My father read science fiction, so I became familiar and enjoyed the work of Arthur C.Clarke, Isaac Asimov and Ray Bradbury. My older brother loved adventure stories so I soon became immersed in Treasure Island, The Coral Sea, Kidnapped and so on. My two sisters read everything they could get their hands on from Alice in Wonderland, What Katy Did Next, Black Beauty, and the list goes on from there as we grew older to all of John Wyndham (Day of the Triffids and The Midwich Cuckoos to name but two), Dennis Wheatley (The Devil Rides Out), Alex Haley, and Catherine Cookson. So many good writers, so many books to read, far too many to mention.
However, despite all these great stories, two in particular from childhood have stayed with me. The first is The Lion, the Witch, and the Wardrobe by C.S.Lewis. I must have been about 8 or 9 when I read this. I was ill in bed at the time, a frequent occurrence when I was young. I remember the illustrations too, and longed that my wardrobe would open up to reveal a hidden, wonderful world where animals could talk. At that time I had no idea this was a complete set of these magical stories and with so many other books in the house, I didn’t seek out any of the rest. It wasn’t until my daughter fell in the love with Narnia series that I learnt there were more. And of course I was in my element when the film franchise came out. A few week ago I came across The Magician’s Nephew, sixth in the series but a prequel to the whole Narnia world and how it came about. I was engrossed from the first page.
The other story is from a “comic”. I use the word comic in a loose sense as, if my memory serves me correctly, it was an educational magazine for children, the name of which I cannot remember. We didn’t have this at home, I used to read them at my best friend’s house whenever I went to play there. On the back page was always a cartoon strip story of a family who lived under the floorboards of the house and used items taken from the house for their furniture. Cotton reels for tables, matchboxes for cupboards and drawers, doll’s house china. I loved those stories, the magic and wonderment, the concept, the impossibility – or was it? – that there were little people living inside our homes, but in later years I never could remember what the comic strip was called to go in search of the book. You’ve probably realised I’m talking about “The Borrowers”. I found this out when the film came out. I watched it, and was bitterly disappointed. Probably because I’m now an adult, a grandmother, and the film was aimed at children, as was the original book. But the magic in those comic strips lives on in my head.
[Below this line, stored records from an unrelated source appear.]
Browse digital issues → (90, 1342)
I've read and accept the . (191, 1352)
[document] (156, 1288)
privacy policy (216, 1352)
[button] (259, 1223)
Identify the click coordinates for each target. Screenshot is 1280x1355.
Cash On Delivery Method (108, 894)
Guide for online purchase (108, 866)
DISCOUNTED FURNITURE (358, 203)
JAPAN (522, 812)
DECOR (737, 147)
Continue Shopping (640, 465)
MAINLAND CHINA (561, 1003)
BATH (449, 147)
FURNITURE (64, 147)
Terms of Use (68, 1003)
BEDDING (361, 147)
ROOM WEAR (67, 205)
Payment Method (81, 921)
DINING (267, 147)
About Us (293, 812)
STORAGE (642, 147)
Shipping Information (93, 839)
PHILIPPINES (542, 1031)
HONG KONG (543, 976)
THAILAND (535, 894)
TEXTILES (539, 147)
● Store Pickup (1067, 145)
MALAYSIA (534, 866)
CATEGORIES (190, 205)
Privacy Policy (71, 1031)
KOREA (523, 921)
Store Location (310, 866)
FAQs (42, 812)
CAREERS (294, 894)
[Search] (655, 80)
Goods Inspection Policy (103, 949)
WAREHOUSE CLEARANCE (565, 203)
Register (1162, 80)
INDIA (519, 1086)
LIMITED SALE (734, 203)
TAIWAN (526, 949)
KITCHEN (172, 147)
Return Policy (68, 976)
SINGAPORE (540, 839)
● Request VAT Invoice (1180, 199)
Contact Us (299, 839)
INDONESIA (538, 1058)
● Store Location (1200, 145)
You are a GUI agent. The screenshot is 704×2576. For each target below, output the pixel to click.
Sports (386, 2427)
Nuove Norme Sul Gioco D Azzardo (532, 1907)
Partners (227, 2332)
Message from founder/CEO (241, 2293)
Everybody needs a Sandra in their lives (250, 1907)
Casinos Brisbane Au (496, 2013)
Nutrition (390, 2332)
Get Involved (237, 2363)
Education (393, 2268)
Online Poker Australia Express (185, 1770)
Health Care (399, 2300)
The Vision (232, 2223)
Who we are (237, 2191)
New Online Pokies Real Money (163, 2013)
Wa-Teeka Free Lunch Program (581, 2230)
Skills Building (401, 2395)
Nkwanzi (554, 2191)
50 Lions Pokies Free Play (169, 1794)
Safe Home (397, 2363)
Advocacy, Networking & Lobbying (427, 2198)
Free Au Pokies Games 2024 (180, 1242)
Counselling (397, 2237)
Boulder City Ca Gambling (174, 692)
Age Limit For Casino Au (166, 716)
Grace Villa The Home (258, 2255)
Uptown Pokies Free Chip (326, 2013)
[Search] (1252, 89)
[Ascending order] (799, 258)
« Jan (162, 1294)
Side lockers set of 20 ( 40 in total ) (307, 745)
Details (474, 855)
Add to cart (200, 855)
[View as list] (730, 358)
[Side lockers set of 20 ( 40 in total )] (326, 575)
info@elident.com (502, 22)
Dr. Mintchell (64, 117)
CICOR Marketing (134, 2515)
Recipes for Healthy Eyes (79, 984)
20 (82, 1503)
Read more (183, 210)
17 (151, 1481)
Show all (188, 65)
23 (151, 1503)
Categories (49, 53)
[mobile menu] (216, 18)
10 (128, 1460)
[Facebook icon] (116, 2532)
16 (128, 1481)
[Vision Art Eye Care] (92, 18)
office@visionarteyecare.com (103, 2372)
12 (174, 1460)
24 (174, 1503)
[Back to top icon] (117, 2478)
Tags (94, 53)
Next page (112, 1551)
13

So in answer to who influences my writing, it’s all of the authors whose books I’ve read and enjoyed. My favourite author? There isn’t one, because I enjoy many including Rosie Thomas, Nora Roberts, Barbara Erskine, Jeffery Archer, Ken Follett, as well as those writers mentioned above and a whole lot more, but not everything they write. Some of their books I’ve not liked, but these are probably the authors I would go out of my way to read. And my favourite book? Again, there isn’t any one I could pick out because I’ve loved so many.